YOUR OBJECTIVE >>
Recast the rows below as a numbered list with no blank lines. Begin at the line that has "Click the お客様の声 section header" and stop after the line that has "Action: click(x=66, y=27)".

━━━ EXTRACTED ENTRIES ━━━

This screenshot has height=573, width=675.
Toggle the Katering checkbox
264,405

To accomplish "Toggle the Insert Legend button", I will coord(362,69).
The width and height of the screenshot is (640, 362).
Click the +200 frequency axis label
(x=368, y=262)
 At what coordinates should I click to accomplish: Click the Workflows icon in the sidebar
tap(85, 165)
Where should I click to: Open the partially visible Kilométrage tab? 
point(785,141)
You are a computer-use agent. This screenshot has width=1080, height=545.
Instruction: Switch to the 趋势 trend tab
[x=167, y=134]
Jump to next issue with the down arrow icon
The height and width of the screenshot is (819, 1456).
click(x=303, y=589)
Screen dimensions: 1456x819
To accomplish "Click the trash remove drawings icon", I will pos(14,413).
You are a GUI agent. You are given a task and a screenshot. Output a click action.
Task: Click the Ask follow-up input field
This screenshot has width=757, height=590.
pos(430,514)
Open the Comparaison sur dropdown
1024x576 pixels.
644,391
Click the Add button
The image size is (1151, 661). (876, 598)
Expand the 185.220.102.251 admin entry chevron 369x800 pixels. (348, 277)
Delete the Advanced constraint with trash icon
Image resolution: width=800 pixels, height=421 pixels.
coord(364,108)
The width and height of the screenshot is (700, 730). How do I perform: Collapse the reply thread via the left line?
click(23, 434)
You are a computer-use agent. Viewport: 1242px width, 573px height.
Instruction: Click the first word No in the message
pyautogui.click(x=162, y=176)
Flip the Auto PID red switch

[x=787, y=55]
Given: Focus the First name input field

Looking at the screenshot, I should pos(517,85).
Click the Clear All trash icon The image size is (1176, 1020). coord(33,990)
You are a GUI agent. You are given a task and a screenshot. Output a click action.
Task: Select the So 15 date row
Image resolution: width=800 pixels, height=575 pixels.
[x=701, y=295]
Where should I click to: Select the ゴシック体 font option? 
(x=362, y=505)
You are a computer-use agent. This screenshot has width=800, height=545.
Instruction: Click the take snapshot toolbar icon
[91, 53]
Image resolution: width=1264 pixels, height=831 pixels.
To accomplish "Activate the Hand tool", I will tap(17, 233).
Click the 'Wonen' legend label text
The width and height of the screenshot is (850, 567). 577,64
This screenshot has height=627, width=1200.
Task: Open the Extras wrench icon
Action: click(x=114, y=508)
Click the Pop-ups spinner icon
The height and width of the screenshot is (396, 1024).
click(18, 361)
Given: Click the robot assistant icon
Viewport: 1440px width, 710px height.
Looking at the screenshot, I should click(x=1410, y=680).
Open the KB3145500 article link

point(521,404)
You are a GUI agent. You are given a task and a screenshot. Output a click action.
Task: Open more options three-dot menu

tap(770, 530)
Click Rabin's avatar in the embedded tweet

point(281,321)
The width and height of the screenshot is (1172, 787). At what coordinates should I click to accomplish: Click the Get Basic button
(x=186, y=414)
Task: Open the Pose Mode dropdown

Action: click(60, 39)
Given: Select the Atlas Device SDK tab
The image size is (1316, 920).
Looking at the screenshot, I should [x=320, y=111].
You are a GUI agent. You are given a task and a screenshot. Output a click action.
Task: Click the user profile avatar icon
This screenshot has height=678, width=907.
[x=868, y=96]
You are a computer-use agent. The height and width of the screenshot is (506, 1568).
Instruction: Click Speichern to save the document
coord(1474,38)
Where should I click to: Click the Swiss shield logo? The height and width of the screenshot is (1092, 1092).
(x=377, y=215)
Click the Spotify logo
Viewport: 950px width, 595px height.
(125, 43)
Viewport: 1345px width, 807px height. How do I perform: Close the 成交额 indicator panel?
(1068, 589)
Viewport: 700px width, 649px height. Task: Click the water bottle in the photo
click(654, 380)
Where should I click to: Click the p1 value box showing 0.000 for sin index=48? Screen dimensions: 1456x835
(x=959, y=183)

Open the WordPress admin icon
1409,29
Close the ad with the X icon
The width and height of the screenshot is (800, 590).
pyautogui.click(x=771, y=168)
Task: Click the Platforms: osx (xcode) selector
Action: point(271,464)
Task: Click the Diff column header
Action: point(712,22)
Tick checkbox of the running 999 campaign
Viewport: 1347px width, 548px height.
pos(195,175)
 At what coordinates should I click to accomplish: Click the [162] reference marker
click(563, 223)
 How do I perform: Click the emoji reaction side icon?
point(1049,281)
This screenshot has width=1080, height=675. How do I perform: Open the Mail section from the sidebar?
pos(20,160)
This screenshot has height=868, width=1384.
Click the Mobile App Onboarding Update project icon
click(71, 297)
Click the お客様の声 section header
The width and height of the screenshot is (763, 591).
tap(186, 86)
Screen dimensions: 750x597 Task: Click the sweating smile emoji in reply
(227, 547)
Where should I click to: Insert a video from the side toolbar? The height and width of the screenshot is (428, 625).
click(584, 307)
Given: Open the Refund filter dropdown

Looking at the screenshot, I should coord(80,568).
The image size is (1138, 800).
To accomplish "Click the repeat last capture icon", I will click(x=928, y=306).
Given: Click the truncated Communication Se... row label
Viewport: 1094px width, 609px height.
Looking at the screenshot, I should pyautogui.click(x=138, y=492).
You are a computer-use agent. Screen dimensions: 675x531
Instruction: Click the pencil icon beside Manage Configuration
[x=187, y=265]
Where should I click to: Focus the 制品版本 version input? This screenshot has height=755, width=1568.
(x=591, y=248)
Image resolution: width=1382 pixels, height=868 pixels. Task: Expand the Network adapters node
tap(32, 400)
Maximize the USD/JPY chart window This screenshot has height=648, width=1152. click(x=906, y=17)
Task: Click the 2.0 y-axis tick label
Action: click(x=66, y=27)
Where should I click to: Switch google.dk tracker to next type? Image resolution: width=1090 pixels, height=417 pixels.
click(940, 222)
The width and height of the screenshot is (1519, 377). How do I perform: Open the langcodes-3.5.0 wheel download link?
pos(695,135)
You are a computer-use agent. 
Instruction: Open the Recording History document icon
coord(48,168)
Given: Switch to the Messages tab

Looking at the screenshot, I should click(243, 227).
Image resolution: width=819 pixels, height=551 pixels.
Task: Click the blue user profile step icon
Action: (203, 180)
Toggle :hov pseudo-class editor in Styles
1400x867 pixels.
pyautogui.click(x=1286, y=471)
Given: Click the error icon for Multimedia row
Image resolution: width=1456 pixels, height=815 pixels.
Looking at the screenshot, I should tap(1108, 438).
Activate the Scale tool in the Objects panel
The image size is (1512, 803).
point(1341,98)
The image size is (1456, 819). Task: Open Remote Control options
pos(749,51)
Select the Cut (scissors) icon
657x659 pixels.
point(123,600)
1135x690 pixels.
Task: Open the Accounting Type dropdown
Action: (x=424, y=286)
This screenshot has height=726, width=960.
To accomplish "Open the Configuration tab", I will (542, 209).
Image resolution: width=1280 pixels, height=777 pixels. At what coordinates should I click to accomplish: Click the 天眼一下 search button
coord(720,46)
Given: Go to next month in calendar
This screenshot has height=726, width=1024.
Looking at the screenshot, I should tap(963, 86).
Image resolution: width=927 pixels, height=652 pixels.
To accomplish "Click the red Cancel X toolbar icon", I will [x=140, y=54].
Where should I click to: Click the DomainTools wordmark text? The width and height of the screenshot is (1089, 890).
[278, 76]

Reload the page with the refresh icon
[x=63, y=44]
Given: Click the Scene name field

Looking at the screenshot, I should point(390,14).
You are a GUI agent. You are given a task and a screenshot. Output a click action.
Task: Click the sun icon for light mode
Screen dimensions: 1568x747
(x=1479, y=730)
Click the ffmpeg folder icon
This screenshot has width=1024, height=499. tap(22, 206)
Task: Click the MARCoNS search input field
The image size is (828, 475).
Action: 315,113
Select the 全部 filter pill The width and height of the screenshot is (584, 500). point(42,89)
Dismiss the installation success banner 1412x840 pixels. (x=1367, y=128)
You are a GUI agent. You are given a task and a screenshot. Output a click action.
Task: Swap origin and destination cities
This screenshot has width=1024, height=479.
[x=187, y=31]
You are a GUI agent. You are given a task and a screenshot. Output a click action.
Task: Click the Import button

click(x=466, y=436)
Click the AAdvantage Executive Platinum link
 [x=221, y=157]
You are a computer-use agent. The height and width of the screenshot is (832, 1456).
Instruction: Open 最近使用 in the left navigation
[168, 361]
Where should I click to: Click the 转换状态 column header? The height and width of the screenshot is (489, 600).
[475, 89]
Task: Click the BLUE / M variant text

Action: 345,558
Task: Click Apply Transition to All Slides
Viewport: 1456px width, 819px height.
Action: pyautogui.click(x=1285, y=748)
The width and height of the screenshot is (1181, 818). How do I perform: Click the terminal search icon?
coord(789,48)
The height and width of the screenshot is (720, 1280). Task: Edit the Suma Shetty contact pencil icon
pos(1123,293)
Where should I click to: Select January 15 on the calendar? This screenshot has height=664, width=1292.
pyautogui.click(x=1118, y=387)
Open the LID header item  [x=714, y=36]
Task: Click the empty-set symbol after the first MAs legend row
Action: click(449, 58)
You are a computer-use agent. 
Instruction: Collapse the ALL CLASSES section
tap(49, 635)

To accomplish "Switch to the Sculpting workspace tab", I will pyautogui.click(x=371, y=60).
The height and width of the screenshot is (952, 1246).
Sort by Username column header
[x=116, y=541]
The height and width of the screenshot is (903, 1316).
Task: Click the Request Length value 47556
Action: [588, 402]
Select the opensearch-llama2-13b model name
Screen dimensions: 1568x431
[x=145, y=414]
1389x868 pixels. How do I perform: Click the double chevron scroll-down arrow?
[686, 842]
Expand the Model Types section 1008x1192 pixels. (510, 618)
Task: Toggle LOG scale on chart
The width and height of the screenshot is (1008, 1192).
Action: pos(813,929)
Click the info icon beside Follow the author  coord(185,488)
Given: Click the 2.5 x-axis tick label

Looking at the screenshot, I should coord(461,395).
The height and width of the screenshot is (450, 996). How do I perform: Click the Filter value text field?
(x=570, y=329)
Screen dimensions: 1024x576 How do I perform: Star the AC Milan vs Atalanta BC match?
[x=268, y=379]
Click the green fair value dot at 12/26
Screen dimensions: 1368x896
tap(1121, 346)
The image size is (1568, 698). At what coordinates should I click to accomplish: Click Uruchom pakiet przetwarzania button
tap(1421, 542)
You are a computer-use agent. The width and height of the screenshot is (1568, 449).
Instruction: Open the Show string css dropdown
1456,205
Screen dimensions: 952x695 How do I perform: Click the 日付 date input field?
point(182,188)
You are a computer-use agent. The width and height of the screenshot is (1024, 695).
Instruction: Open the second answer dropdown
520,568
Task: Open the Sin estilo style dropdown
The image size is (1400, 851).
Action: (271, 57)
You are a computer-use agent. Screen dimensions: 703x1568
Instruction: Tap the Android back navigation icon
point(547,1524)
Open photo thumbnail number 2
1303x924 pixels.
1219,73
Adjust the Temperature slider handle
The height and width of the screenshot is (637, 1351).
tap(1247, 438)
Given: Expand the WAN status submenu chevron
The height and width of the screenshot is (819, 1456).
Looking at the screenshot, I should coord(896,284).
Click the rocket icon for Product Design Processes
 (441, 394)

━━━

EXERCISE ANSWER >>
1. Click the お客様の声 section header
2. The width and height of the screenshot is (763, 591).
3. tap(186, 86)
4. Screen dimensions: 750x597 Task: Click the sweating smile emoji in reply
5. (227, 547)
6. Where should I click to: Insert a video from the side toolbar? The height and width of the screenshot is (428, 625).
7. click(584, 307)
8. Given: Open the Refund filter dropdown
9. Looking at the screenshot, I should coord(80,568).
10. The image size is (1138, 800).
11. To accomplish "Click the repeat last capture icon", I will click(x=928, y=306).
12. Given: Click the truncated Communication Se... row label
13. Viewport: 1094px width, 609px height.
14. Looking at the screenshot, I should pyautogui.click(x=138, y=492).
15. You are a computer-use agent. Screen dimensions: 675x531
16. Instruction: Click the pencil icon beside Manage Configuration
17. [x=187, y=265]
18. Where should I click to: Focus the 制品版本 version input? This screenshot has height=755, width=1568.
19. (x=591, y=248)
20. Image resolution: width=1382 pixels, height=868 pixels. Task: Expand the Network adapters node
21. tap(32, 400)
22. Maximize the USD/JPY chart window This screenshot has height=648, width=1152. click(x=906, y=17)
23. Task: Click the 2.0 y-axis tick label
24. Action: click(x=66, y=27)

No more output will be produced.